SHORT PROBLEM: Report how many lines in the material contain the word "screenshot". Give only the number.

Collected data entries:
····················

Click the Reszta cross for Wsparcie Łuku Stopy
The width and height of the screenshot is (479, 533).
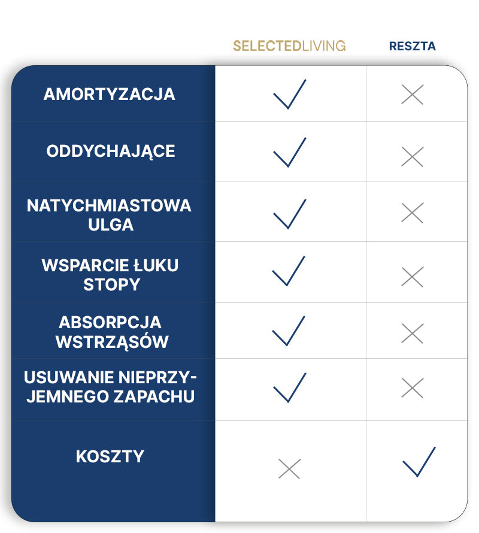click(x=412, y=276)
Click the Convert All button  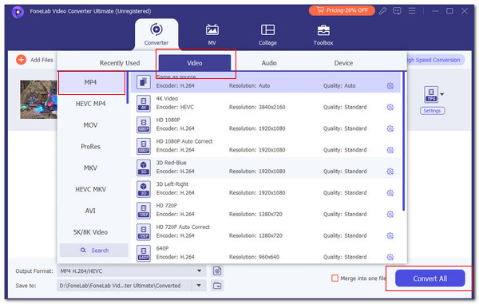pos(430,278)
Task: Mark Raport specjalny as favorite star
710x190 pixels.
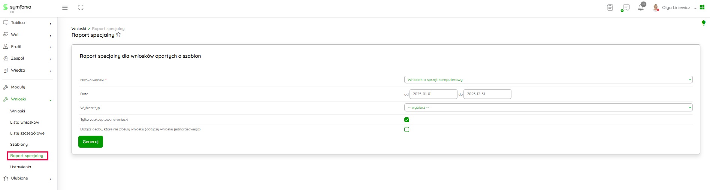Action: (x=118, y=35)
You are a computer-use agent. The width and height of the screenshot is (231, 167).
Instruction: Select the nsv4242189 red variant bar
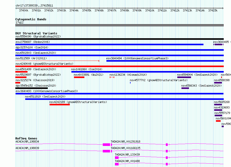click(x=59, y=105)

····················

RESPONSE FOR THIS EXERCISE: 2